Information Security as a Management Strategy in the DX Era
Aug. 21, 2019
NRI Secure Technologies, which is a group company of Nomura Research Institute (NRI) and responsible for the information security business, has been conducting a “Fact-Finding Survey on Information Security in Companies” since FY 2002-03. This time we have compiled the results of our latest survey conducted on the theme Security as a Management Strategy. Yasuhiro Nabei, who is a security consultant at NRI Secure Technologies, outlines the survey results and the challenges that Japanese companies face in promoting digital transformation (DX).

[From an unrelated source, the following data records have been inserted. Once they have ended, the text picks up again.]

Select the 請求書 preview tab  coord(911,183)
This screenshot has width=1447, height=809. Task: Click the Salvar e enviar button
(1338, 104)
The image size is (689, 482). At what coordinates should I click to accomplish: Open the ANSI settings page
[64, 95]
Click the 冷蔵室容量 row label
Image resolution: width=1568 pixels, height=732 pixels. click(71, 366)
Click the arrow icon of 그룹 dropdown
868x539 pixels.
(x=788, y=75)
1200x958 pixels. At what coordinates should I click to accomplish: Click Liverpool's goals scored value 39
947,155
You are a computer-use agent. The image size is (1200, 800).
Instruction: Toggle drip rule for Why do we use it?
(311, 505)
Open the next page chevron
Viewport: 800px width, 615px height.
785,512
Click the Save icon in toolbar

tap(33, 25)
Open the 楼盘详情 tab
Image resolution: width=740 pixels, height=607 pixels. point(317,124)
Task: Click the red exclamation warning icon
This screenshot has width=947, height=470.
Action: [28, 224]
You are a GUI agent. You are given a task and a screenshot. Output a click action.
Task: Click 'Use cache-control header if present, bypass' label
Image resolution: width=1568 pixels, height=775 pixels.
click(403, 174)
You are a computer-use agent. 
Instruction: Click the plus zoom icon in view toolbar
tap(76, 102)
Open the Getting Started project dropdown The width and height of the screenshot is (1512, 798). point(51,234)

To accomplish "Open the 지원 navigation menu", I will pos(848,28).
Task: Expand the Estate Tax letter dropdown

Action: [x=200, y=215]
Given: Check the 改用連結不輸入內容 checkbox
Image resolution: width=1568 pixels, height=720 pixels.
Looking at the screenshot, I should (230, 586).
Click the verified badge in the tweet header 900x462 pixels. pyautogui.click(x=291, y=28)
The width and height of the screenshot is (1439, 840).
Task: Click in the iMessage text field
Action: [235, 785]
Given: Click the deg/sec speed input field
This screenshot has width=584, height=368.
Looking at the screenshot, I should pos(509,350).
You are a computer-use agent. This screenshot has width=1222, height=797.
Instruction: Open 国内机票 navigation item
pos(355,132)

The promotion of DX also requires information security updates
The survey was carried out to clarify the status of information security activities at companies in Japan, the United States, and Singapore. The responses were received from information system/information security officers of 1,794 companies in Japan, 509 companies in the United States, and 504 companies in Singapore.
One of the reasons to conduct this survey was to understand the efforts of companies towards information security in the DX era (digital security). The percentage of companies working on DX was over 85% in both the United States and Singapore, while it was only 30.7% in Japan. Nabei added that 29.5% of companies in Japan answered “Don’t know”, which could mean that the term DX may not have been fully understood.
He also emphasized the fact that many companies think that there have been no changes in information security requirements due to DX.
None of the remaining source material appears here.